Wireless-Powered Communication with Energy Accumulation

Abstract

In this thesis, I focus on the system design and performance analysis of wireless communication networks with radio frequency (RF) energy harvesting. Battery re-placement/recharging has always been a challenging issue in wireless communication networks, especially in large-scale networks like wireless sensor networks (WSNs). Recently, RF energy harvesting (EH) technology has been developed as a new viable solution to extend the lifetime of wireless networks via enabling wireless devices to harvest energy from RF signals. Inspired by this technique, wireless-powered communication networks (WPCNs) have attracted an upsurge of research interest. According to the protocols proposed in current literature, an EH user will exhaust all the energy it harvests straightway during this transmission block. This may be a sub-optimal solution, since this little amount of energy may not be able to contribute to an effective transmission. Therefore, in this thesis, I consider energy accumulation at each EH node by providing an energy storage (e.g. a rechargeable battery), so that it can an accumulate sufficient amount of harvested energy before transmission and wait to transmit in an appropriate time slot.

To begin with, I first investigate wireless energy harvesting (WEH) technique in cooperative communication networks where the source and relay can both communicate with the destination. I refer to this kind of network as wireless-powered cooperative communication networks (WPCCNs). This WEH technique offers a new cooperation manner for wireless devices since the relay node is now able to harvest energy from the source’s information. In this thesis, I consider the relay as a wireless-powered node that has no external power supply; but it is equipped with an EH unit and a rechargeable battery so that it can harvest and accumulate energy from RF signals broadcast by the source. By fully incorporating the EH feature of the relay, an opportunistic relaying protocol was developed, termed accumulate-then-forward (ATF), for the considered WPCCN with a direct link. The discrete Markov chain is adopted to model the dynamic charging and discharging behaviors of the relay battery. Based on this, I derive a closed-form expression for the exact system outage probability of the proposed ATF protocol. Numerical results show that the ATF scheme can outperform the direct transmission one, especially when the amount of energy consumed by the relay for information forwarding is optimized.

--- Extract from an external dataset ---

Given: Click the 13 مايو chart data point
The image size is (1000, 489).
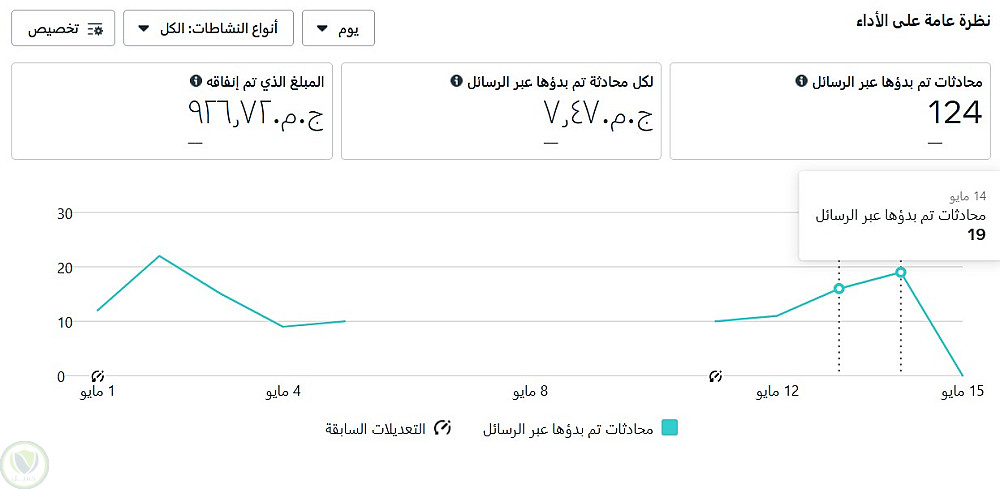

In order to further take advantage of the direct link between the source and destination, an incremental accumulate-then-forward (IATF) scheme was proposed to the considered WPCCNs. In the IATF protocol, the source sends its information to the destination via the direct link and requests the relay to cooperate only when it is necessary, such that the relay has more chances to accumulate energy. By modelling the charging/discharging behaviors of the relay battery as a finite-state Markov chain, I derive a closed-form expression for the system outage probability of the proposed IATF. Numerical results validate my theoretical analysis and show that the IATF scheme can significantly outperform the direct transmission scheme without cooperation and the ATF scheme. A comparison of these two schemes is also given to show examples of their advantages and disadvantages.

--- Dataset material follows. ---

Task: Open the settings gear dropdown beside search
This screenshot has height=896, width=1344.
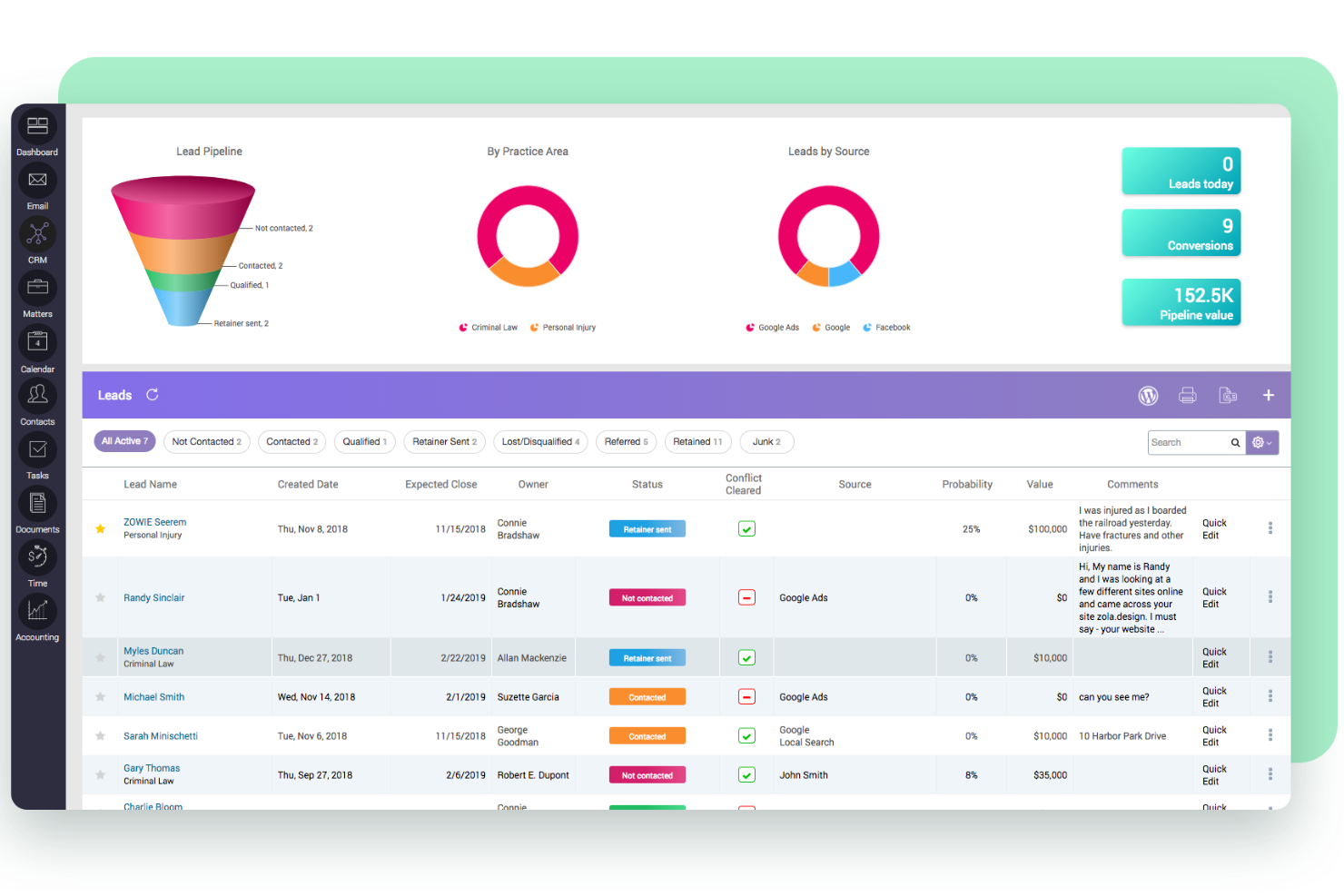Action: click(x=1261, y=442)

One of the key features of WEH technique is one-to-many, where multiple EH nodes can harvest energy simultaneously from one single RF signal. The energy from broadcasted RF signals can thus be transferred to several EH nodes rather than only one EH node, which can increase the energy transfer efficiency of the whole communication network. Contrast to the single EH node previously, in the last chapter of this thesis, I investigate a WPCN with multiple EH nodes and focus on the multi-user scheduling problem. I assume a power beacon (PB) is deployed in WPCN dedicating to charge the EH nodes by broadcasting RF energy signals. With this PB-assisted WEH technique, the considered WPCN consists of a PB, an access point (AP) and multiple EH users attempting to transmit information toward the AP. In this thesis, I consider that only one EH user can be selected to forward its information, and the rest of the nodes will continue to harvest energy. In order to harvest energy effectively and transmit information efficiently, I proposed several types of multi-user scheduling schemes based on the availability of the channel state information (CSI), i.e. multi-user scheduling scheme without CSI, multi-user scheduling scheme using channel state information at the receiver (CSIR), and multi-user scheduling scheme using channel state information at the transmitter (CSIT). Two more Proportional Fairness scheduling schemes are proposed in order to achieve the fairness among all the EH users. Simulation results show that the availability of CSI can significantly improve the access outage probability, where the average probability of the user successfully connect to the AP is shown. Moreover, the fairness among different users can be dramatically improved by two Proportional Fairness schemes.